=== PROVIDED DATA ===
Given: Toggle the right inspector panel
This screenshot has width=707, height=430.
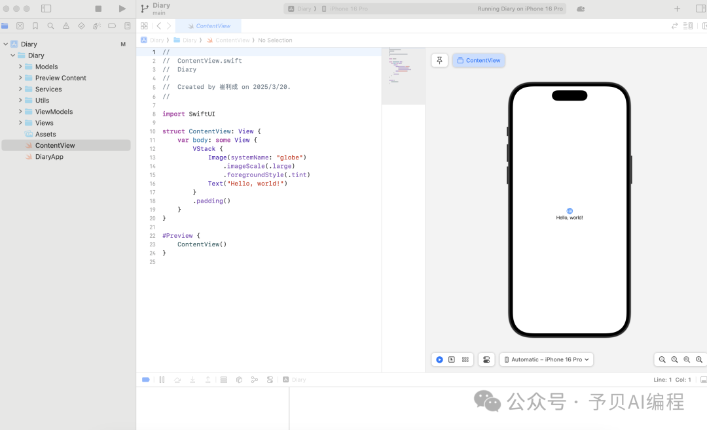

---

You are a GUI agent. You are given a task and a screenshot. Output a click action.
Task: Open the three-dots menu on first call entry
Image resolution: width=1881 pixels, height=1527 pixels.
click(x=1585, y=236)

=== YOUR GOAL ===
Can you express the entries from the line containing "You are a GUI" through the line containing "click(x=1585, y=236)" as a JSON list of strings, one per line, with blank lines left out?

=== RESULT OF THIS EXERCISE ===
[
  "You are a GUI agent. You are given a task and a screenshot. Output a click action.",
  "Task: Open the three-dots menu on first call entry",
  "Image resolution: width=1881 pixels, height=1527 pixels.",
  "click(x=1585, y=236)"
]